Sometimes a research report lands at just the right moment. The newly released “Navigating Digital Resilience 2026” study from SUSE is one of those reports. Based on a survey of more than 300 IT leaders across the United States, Europe and Asia, the findings paint a picture of an industry that has quietly moved into a new phase of thinking about infrastructure.
The numbers tell the story. Ninety-eight percent of IT leaders say digital sovereignty is now a priority for their organizations. Ninety-three percent say they either already have a sovereignty strategy or are developing one. And perhaps most telling for those of us who have spent years in the open source and DevOps communities, 94% say open source is critical to achieving digital resilience.

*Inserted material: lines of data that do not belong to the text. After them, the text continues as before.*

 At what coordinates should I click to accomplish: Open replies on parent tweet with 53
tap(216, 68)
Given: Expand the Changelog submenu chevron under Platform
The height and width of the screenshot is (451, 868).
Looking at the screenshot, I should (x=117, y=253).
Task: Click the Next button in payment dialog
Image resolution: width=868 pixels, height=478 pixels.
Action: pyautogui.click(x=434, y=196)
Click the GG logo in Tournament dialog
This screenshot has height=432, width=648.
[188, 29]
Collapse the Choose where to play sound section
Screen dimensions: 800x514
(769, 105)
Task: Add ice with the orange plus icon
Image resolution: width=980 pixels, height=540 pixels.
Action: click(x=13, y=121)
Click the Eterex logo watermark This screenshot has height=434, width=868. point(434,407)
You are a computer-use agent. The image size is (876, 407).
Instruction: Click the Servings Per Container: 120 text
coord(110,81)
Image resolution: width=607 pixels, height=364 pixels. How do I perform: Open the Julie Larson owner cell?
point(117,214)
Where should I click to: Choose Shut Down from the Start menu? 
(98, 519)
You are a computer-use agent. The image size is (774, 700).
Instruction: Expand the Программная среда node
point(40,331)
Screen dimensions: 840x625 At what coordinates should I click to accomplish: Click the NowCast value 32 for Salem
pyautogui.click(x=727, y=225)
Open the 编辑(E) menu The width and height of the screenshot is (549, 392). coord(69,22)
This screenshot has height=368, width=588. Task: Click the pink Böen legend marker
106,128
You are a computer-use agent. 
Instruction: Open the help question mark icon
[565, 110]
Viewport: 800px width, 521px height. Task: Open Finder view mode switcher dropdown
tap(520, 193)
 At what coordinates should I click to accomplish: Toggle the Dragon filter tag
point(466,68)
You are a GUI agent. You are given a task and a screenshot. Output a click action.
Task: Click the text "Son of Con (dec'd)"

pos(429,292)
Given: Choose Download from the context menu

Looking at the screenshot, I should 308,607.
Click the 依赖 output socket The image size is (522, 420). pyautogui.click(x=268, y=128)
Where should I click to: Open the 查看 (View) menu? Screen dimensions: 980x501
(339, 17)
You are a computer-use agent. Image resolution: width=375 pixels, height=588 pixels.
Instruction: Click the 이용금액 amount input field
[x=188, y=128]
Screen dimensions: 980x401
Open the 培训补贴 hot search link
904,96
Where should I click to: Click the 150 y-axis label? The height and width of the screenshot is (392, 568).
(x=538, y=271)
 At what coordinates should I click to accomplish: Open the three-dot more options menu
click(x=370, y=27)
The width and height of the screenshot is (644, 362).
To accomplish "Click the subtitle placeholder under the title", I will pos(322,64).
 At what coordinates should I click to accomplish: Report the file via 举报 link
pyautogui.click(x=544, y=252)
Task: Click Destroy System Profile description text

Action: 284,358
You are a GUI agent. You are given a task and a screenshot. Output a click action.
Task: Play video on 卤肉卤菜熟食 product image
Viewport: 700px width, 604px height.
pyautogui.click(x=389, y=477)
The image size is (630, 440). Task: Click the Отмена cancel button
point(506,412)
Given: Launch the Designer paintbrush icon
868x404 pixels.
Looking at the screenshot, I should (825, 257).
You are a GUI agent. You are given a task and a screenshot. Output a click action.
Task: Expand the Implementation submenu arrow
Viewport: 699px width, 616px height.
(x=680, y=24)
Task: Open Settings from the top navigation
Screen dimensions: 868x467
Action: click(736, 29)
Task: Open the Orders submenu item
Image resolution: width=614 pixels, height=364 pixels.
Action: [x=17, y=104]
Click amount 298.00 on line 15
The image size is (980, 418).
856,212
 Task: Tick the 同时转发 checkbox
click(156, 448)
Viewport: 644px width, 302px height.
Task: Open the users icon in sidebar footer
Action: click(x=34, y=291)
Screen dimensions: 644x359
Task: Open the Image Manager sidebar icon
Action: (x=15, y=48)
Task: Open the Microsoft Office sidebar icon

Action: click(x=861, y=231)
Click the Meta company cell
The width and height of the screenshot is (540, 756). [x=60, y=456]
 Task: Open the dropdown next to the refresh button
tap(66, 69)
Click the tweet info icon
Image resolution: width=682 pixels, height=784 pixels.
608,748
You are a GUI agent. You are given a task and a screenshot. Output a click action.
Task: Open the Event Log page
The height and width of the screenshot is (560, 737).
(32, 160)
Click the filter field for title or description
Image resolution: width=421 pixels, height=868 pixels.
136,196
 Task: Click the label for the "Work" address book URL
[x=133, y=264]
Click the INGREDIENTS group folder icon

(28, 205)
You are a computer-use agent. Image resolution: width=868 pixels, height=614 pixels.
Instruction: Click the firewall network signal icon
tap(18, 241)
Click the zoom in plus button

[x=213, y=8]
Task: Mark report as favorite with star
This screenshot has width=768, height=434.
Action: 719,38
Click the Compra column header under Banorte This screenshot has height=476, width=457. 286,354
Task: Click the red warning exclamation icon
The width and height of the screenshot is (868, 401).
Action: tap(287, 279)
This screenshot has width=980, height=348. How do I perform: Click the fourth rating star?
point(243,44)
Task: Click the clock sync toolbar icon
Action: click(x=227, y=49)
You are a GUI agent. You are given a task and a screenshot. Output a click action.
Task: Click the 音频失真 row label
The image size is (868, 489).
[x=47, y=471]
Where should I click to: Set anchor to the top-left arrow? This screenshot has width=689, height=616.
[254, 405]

You can read the full report here.
Vendor research should always be read carefully, but sometimes the patterns inside the data line up with what many of us are already seeing in the field. This is one of those cases. The conversation in enterprise IT has shifted. For years, the dominant focus was reliability and availability. We built entire disciplines around keeping systems online and running smoothly. DevOps, SRE and platform engineering all grew out of that mission.
Today, the conversation is broader. Organizations are no longer asking only how to prevent outages. They are asking how their systems will continue operating when disruptions occur. That difference may sound subtle, but it reflects a major shift in mindset.
The reality is that modern infrastructure now operates in an environment that is far more complex and volatile than it was even five years ago. Cyberattacks have become more sophisticated. Data flows constantly across national boundaries. AI systems depend on massive datasets and infrastructure pipelines that stretch across clouds, providers and jurisdictions. At the same time, governments around the world are introducing new regulations around data sovereignty, AI governance and digital control.
All of this means enterprises are increasingly confronting questions that used to sit outside the traditional scope of IT operations. Where does our data live? Who controls the infrastructure we depend on? What happens if a supplier, a cloud region or an entire jurisdiction becomes unavailable?
That is where digital resilience enters the picture.
One of the more striking findings in the SUSE report is that 51% of organizations say a foreign entity has breached their company’s privacy or data regulations, and nearly a quarter describe the incident as severe. Numbers like that explain why sovereignty has moved from policy discussions into operational planning.
When organizations begin experiencing cross-border incidents, the abstract concept of sovereignty becomes a practical infrastructure concern. It becomes about control of data, control of systems and the ability to adapt when conditions change.
AI is also accelerating the shift. The report found that if organizations were given an additional 20% of IT budget, 70% say they would invest it in AI initiatives, followed by investments in security and resilience. That is not surprising. AI is rapidly becoming a foundational capability for many businesses. But it also expands the operational and governance challenges infrastructure teams must manage.
In fact, 64% of IT leaders surveyed say AI transparency requirements are now pushing them to strengthen their resilience strategies. The more organizations rely on AI systems, the more they need to understand the pipelines, data flows and dependencies that feed those systems. Infrastructure architecture suddenly becomes part of AI governance.
This is one reason open infrastructure is gaining renewed attention. The SUSE report’s finding that 94% of IT leaders see open source as essential to resilience reflects something many practitioners have long understood. Open technologies offer transparency and flexibility that proprietary systems often cannot. They allow organizations to understand how their infrastructure works and adapt it when circumstances demand.
Resilience ultimately depends on that adaptability. Systems must be able to absorb disruption, reroute workloads and recover quickly without requiring an entirely new architecture.
Platform engineering is playing a major role here as well. Internal developer platforms are becoming the control layer that standardizes infrastructure across environments, enforces security policies and enables developers to ship software consistently. In many organizations, platform teams are now responsible for embedding resilience into the software delivery process itself.
Instead of treating resilience as a separate operational concern, it becomes part of the platform that developers use every day.
Seen from that perspective, the themes in the SUSE report make sense. Sovereignty, open infrastructure and resilience are not isolated topics. They are different angles on the same underlying question: how much control an organization has over the systems that run its business.
That question is only becoming more important as enterprises deepen their dependence on AI, cloud platforms and distributed software supply chains.
Shimmy’s Take
For a long time, we treated reliability as the gold standard of infrastructure. If systems stayed online and performed well, we considered the job done.
But the world our systems operate in has changed. Cyber threats are constant. Regulations are evolving. AI is introducing new dependencies and new risks. Cloud architectures span continents and jurisdictions.
In that environment, resilience becomes the real objective.
The organizations that succeed in the coming decade will not just be the ones that build the fastest or most scalable systems. They will be the ones who understand their infrastructure deeply enough to keep operating even when parts of it fail.
Digital resilience is not just another buzzword. It is the next stage in how we think about modern infrastructure.